Since the above memory cell does not require a bit line contact which is difficult to miniaturize, the size thereof can be reduced to at least half that of a memory cell having a bit line contact. Further, the size of a memory cell can be reduced simply in accordance with the progress in miniaturization techniques such as photolithography. Thus, the requirement for a large capacity can be satisfied.
However, an increase in the capacity of a semiconductor memory device is accompanied by the following drawbacks: a considerable period of time is required for inspection before delivery; and the manufacturing cost is increased. Therefore, it is practically very difficult to reduce the size of a memory cell simply by means of fine processing techniques, while increasing the integration density of the memory cell. In addition, since there is a great demand for a high speed operation, as well as for an increase in capacity, not only miniaturization of the memory cell but also high performance and a high operation speed are indispensable. With regard to an EPROM or EEPROM as shown in FIG. 1C, in which the first and the second gate electrodes 110 and 115 and the insulation layer 114 interposed therebetween are used as a capacitor, it is known that the inspection time can be reduced by high speed writing and the operation speed can be increased by a high channel current, if the capacitance of the gate insulation layer 114 is increased.
However, although the conventional nonvolatile memory device as shown in FIG. 1C is advantageous in miniaturization of the device, the capacitance between the first and the second gate electrodes 110 and 115 cannot be as high as is required for a memory cell, since the area of a region between the first and the second gate electrodes 110 and 115 (a coupling area) is limited to only the portion Just above the channel of the memory cell. Also in a conventional memory cell of the type which requires a bit line contact, the region between first and second gate electrodes on an isolation oxide layer must be sufficiently large to secure a coupling area. This factor, in addition to the necessity for a bit line contact, limits the miniaturization of a memory cell. Jpn. Pat. Appln. Publication KOKAI No. 3-34578 discloses that the integration density of a memory cell which requires a bit line contact can be increased by increasing the coupling area.
The capacitance can also be increased by reducing the thickness of the second gate insulation layer 114. However, if the thickness is reduced, the gate breakdown voltage is lowered, resulting in reliability also being lowered. It is particularly notable in an EPROM or an EEPROM, since a high electrical field is applied to the gate insulation layer (102, 114) in data writing and erasing operations, that the gate breakdown voltage and the reliability are considerably lowered.
In general, a polycrystalline silicon is used as the material of the first gate electrode and a polycrystalline silicon oxide layer is used as the material of the second gate insulation layer. The polycrystalline silicon oxide layer has a low gate breakdown voltage and an inferior reliability. Therefore, to increase withstand voltage and improve reliability, a relatively thick polycrystalline silicon oxide layer is used as the second gate insulation layer.

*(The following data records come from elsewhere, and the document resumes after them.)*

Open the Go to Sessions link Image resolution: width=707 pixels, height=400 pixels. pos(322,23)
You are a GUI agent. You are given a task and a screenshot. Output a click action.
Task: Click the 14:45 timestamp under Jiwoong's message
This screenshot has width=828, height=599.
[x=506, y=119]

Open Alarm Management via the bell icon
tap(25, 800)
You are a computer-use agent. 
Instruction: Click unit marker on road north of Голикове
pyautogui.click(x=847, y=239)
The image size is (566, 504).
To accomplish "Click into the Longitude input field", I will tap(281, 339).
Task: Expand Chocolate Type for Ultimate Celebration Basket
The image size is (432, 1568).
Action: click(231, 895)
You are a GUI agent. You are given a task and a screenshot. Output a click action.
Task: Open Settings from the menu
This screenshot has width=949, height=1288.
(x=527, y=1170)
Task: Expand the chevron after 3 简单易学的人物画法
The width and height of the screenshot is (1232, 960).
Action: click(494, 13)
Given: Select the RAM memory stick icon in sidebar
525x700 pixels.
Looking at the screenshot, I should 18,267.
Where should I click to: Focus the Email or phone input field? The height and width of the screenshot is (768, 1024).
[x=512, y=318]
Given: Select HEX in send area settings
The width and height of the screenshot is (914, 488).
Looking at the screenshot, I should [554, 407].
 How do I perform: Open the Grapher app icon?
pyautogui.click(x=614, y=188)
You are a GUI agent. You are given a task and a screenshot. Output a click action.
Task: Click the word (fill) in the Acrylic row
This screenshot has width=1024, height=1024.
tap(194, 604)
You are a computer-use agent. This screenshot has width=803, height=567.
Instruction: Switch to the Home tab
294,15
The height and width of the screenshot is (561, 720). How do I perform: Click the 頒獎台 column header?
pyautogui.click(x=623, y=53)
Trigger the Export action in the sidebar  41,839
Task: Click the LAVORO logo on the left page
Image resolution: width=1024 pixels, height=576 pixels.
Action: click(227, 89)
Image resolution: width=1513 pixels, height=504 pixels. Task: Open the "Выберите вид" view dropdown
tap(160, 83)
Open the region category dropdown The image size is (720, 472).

However, when the second gate insulation layer is thick, a desired capacitance cannot be obtained. When the capacitance of the second gate insulation layer is insufficient, considerable writing time is required, which increases operation cost. Further, since the transistor current is also insufficient, the operation speed cannot be increased satisfactorily. These problems are serious particularly in the structure shown in FIGS. 1A to 1C, since it has only a small coupling area.